La voz que procede del Trono se ha de entender probablemente que es la de uno de los querubines. « ¡Alabad a nuestro Dios -dice la voz-vosotros todos Sus siervos, vosotros los que Le teméis!» Una vez más Juan encuentra su modelo en palabras del Antiguo Testamento, porque esa es una cita del Salmo 135:1,20.
Se convoca a dos grupos de personas a alabar a Dios. Primero, están Sus siervos. En el Apocalipsis se llaman siervos de Dios especialmente a dos clases de personas: los profetas (10:7; 11:18; 22:6), y los mártires (7:3; 19:2). Primero, entonces, esta es la alabanza de los profetas y de los mártires que han dado testimonio de Dios con sus voces y con sus vidas. Segundo, están los pequeños y los grandes. H. B. Swete dice que esta frase inclusiva abarca « a los cristianos de todas las capacidades intelectuales y categorías sociales, y de todas las etapas de progreso en la vida de Cristo.» Es una cita universal a alabar a Dios por Sus poderosas obras.
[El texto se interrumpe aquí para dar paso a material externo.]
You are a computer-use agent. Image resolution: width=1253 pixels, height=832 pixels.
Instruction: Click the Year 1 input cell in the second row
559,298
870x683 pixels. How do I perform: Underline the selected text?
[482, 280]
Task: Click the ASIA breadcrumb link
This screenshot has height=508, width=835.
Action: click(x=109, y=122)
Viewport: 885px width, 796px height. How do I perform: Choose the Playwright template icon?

El tedéum de los redimidos
Y oí una voz que sonaba como la voz de una extensa multitud y como el estruendo de muchas aguas y como los rugidos poderosos del trueno, que decía: – ¡Aleluya, porque el Señor nuestro Dios, el Todopoderoso, ha entrado en Su Reino! ¡Regocijémonos y alegrémonos y démosle la gloria, porque las bodas del Cordero han llegado, y Su Novia se ha preparado, y se le ha concedido que se vista de lino fino, reluciente y puro! Porque el lino fino son las obras justas del pueblo consagrado a Dios.
El grito final son las alabanzas de la multitud de los redimidos. Juan se sale de su camino para apilar símiles que describan el sonido. Era, como dice H. B. Swete, como « el clamor de un gran concurso de gente, el rugido de una catarata, el rodar del trueno.»
Una vez más, Juan encuentra su inspiración en las palabras de la Escritura. En su mente confluyen dos cosas. La primera, recuerda el Salmo 97:1: « ¡El Señor reina! ¡Regocíjese la tierra!» Y la segunda, dice él: «¡Regocijémonos y alegrémonos!» Hay solo otro pasaje del Nuevo Testamento en el que se encuentran juntos estos dos verbos (jaírein y agallián): en la promesa de Jesucristo a los perseguidos: «¡Gozaos y alegraos, porque vuestra recompensa es grande en el Cielo!» (Mateo 5:12). Es como si la multitud de los redimidos lanzara su grito de alabanza porque la promesa de Cristo a Sus perseguidos se había cumplido ampliamente en ellos.
A continuación llegan las bodas del Cordero y Su Novia. Esa escena representa la unión final entre Jesucristo y Su Iglesia. R. H. Charles dice hermosamente que el simbolismo del matrimonio «expresa la íntima e indisoluble comunión de Cristo con la comunidad que Él ha comprado con Su propia sangre,» una comunión que «primero alcanza en su plenitud el ejército de los mártires.»
La idea de la relación entre Dios y Su pueblo en términos de matrimonio se remonta al Antiguo Testamento. Una y otra vez los profetas hablaron de Israel como la esposa del Señor. «Te desposaré conmigo para siempre -oye decir a Dios Oseas-; te desposaré conmigo en justicia» (Oseas 2:19s). E Isaías: «Porque tu marido es tu Hacedor, El Señor de los Ejércitos es Su nombre» (Isaías 54:5). Jeremías también oye a Dios decir y clamar: «Convertíos, hijos rebeldes, dice el Señor, porque Yo soy vuestro esposo» (Jeremías 3:14). Ezequiel traza todo el cuadro de lo más plenamente en el capítulo 16.
El símbolo del matrimonio fluye por todos los evangelios. Leemos de la fiesta de bodas (Mateo 22:2); el salón de bodas y el vestido de bodas (Mateo 22:IOs); de los hijos del salón de bodas (Marcos 2:19); del esposo (Marcos 2:19; Mateo 25:1); de los amigos del esposo (Juan 3:29). Pablo habla de sí mismo como el que ha desposado con Cristo a la iglesia corintia como una virgen pura (2 Corintios 11:2). Para él la relación de Cristo con Su Iglesia era el gran modelo de la relación entre marido y mujer (Efesios 5:21-23).
Esta puede que nos parezca una metáfora extraña; pero conserva ciertas grandes verdades. En cualquier matrimonio verdadero debe haber cuatro cosas que deben también darse en la relación entre Cristo y la Iglesia.
(i) Está el amor. Un matrimonio sin amor es una contradicción en términos.
(ii) Está la íntima comunión, tan íntima que el marido y la mujer llegan a ser una sola carne, a participar de una común personalidad. La relación del cristiano con Cristo debe ser la más íntima de la vida.